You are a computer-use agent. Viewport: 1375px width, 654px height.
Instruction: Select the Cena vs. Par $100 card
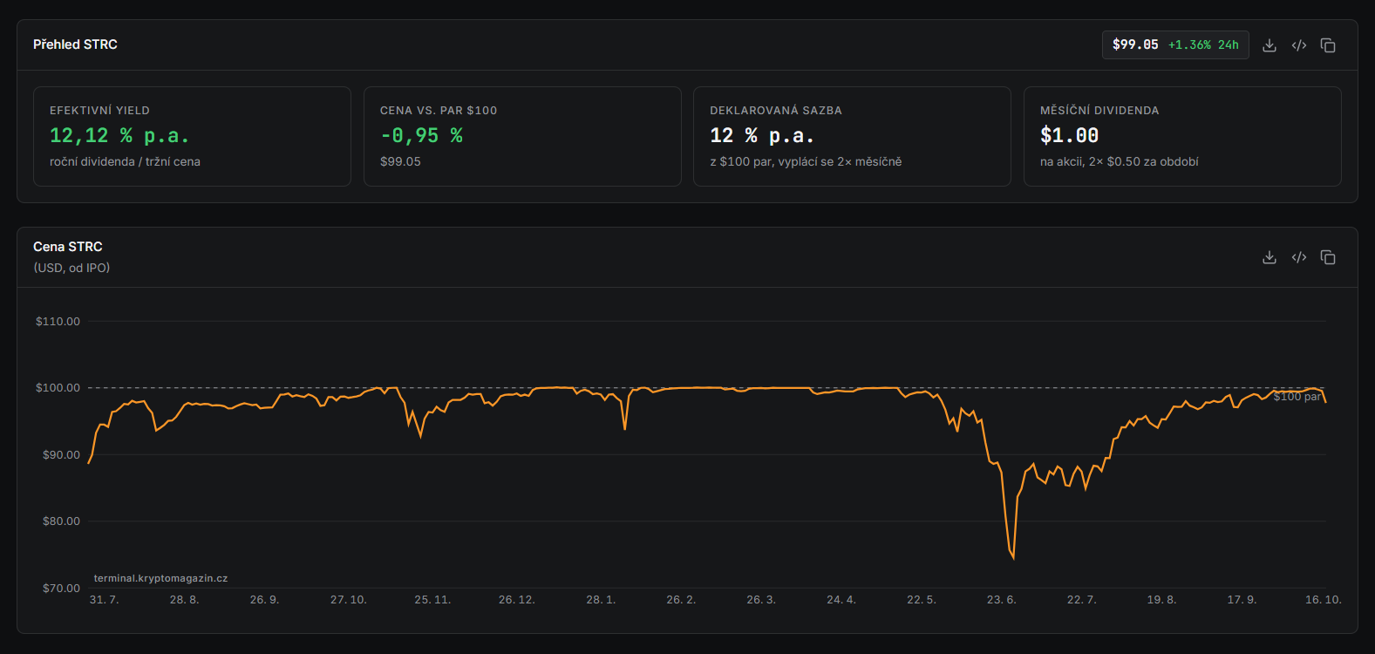click(x=522, y=136)
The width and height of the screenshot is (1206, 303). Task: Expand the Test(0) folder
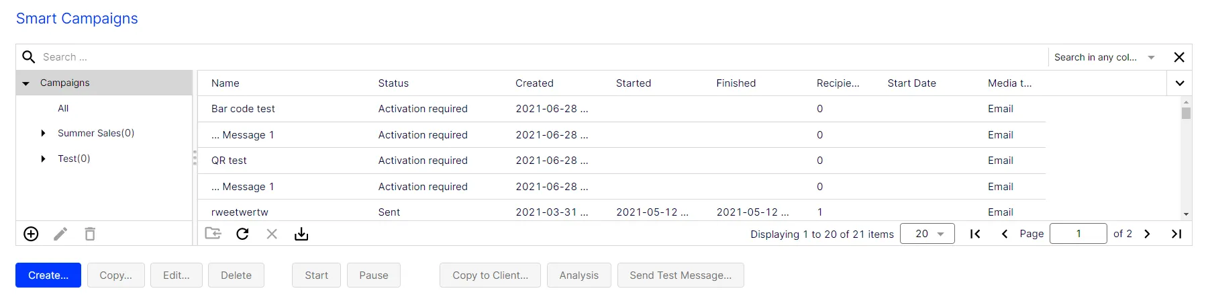click(43, 159)
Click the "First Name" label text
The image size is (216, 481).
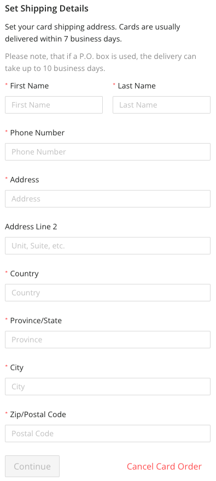[30, 86]

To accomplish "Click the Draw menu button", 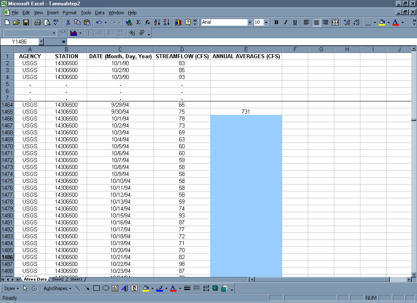I will [11, 288].
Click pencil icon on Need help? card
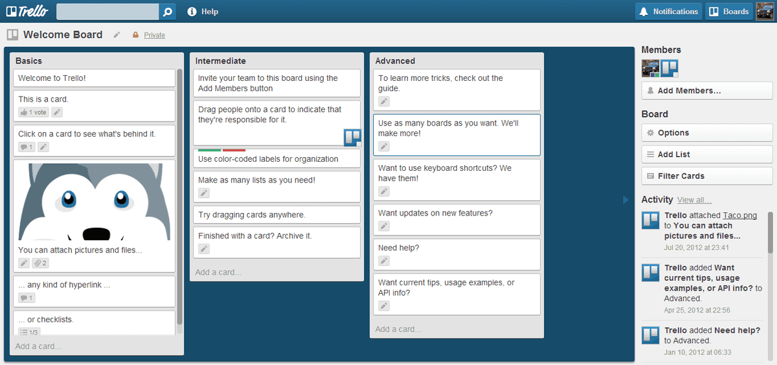This screenshot has height=365, width=777. pos(384,261)
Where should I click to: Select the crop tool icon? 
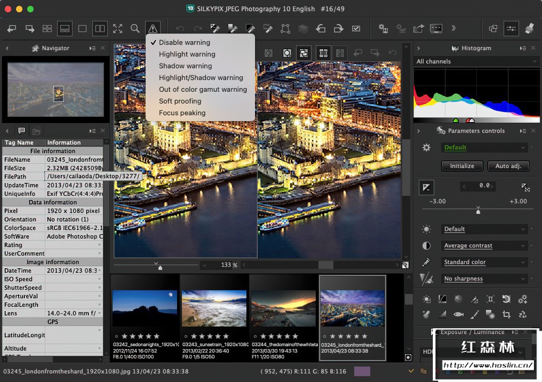pos(506,314)
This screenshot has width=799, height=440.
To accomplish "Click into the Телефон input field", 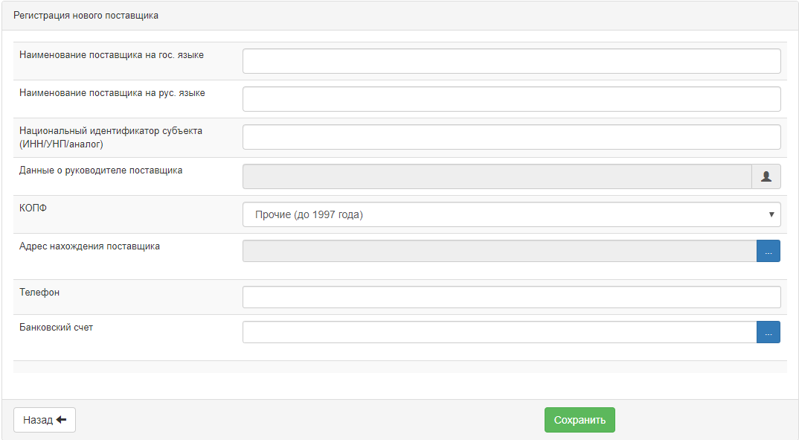I will point(511,297).
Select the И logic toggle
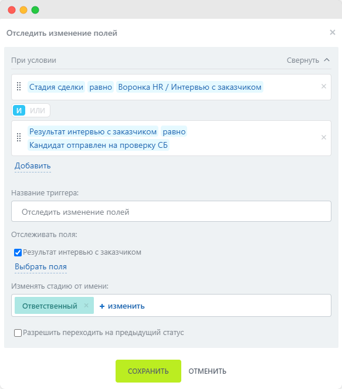The image size is (342, 389). 19,110
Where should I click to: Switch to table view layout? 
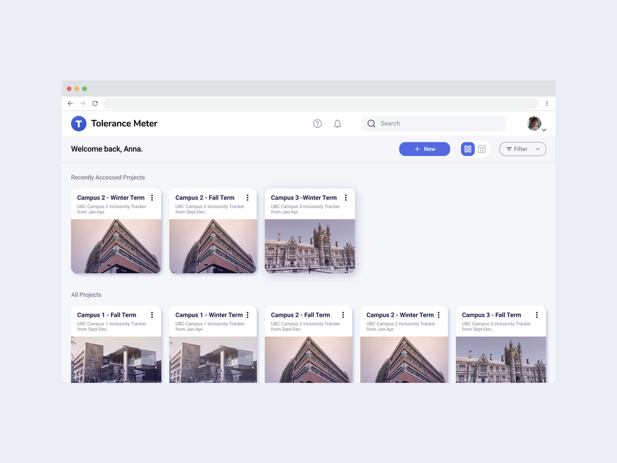482,149
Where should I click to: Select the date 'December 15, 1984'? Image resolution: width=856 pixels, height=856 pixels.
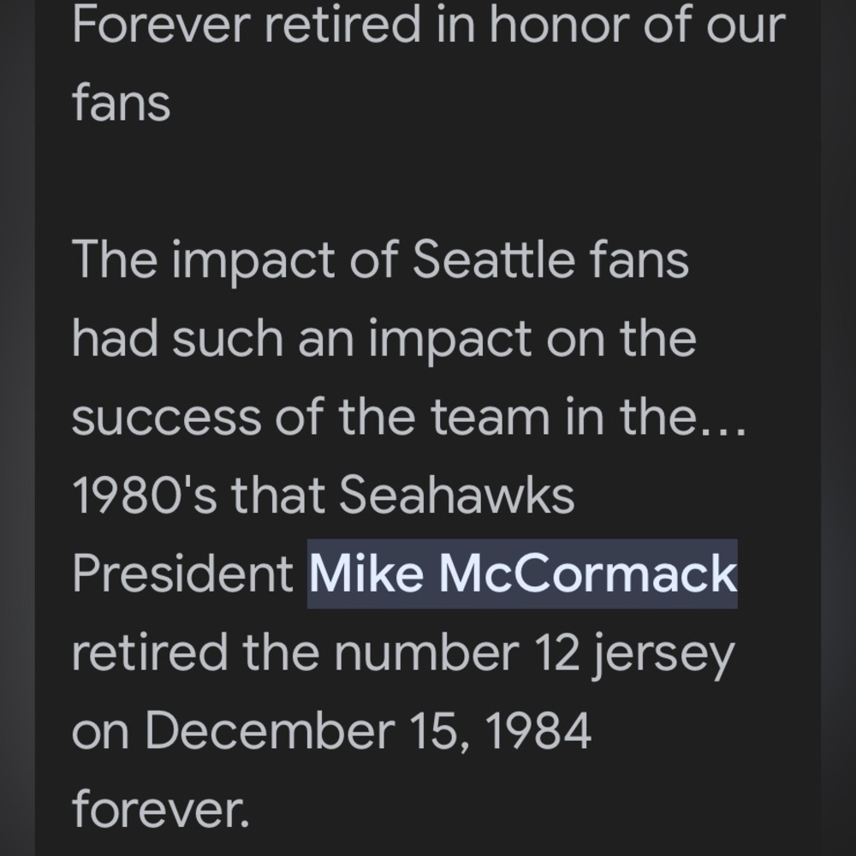coord(368,730)
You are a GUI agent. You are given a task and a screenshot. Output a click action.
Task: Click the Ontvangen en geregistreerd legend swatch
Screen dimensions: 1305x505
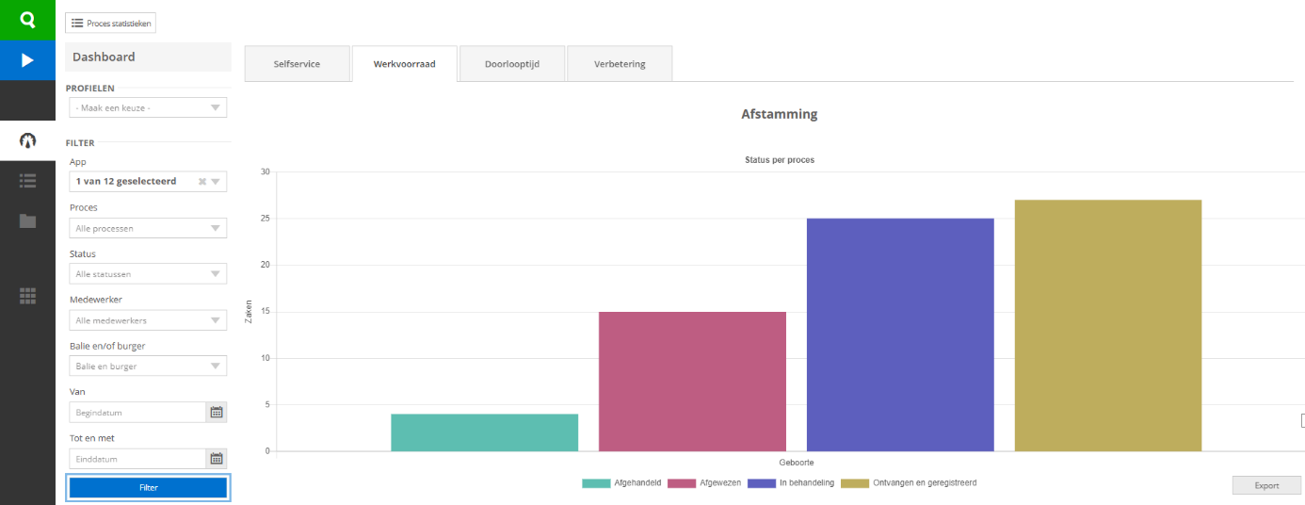pos(855,483)
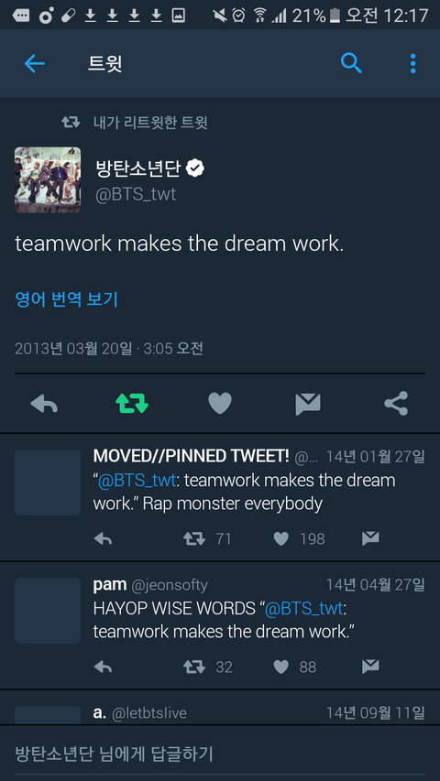Share the main tweet with share icon
The width and height of the screenshot is (440, 781).
[x=396, y=404]
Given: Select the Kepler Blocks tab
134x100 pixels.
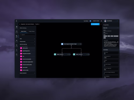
· · ·
_EXERCISE GOAL:_
Pictures don't belong in the copy. Retype exactly the lines from the one with "Where should I click to: Select the date" through the last line of the records.

_RESPONSE TO THE EXERCISE:_
Where should I click to: Select the date 'December 15, 1984'? Image resolution: width=856 pixels, height=856 pixels.
coord(368,730)
You are a GUI agent. You are given a task and a screenshot. Output a click action.
Task: Click the Ontvangen en geregistreerd legend swatch
Screen dimensions: 1305x505
pos(855,483)
Share the main tweet with share icon
The width and height of the screenshot is (440, 781).
[x=396, y=404]
Given: Select the Kepler Blocks tab
134x100 pixels.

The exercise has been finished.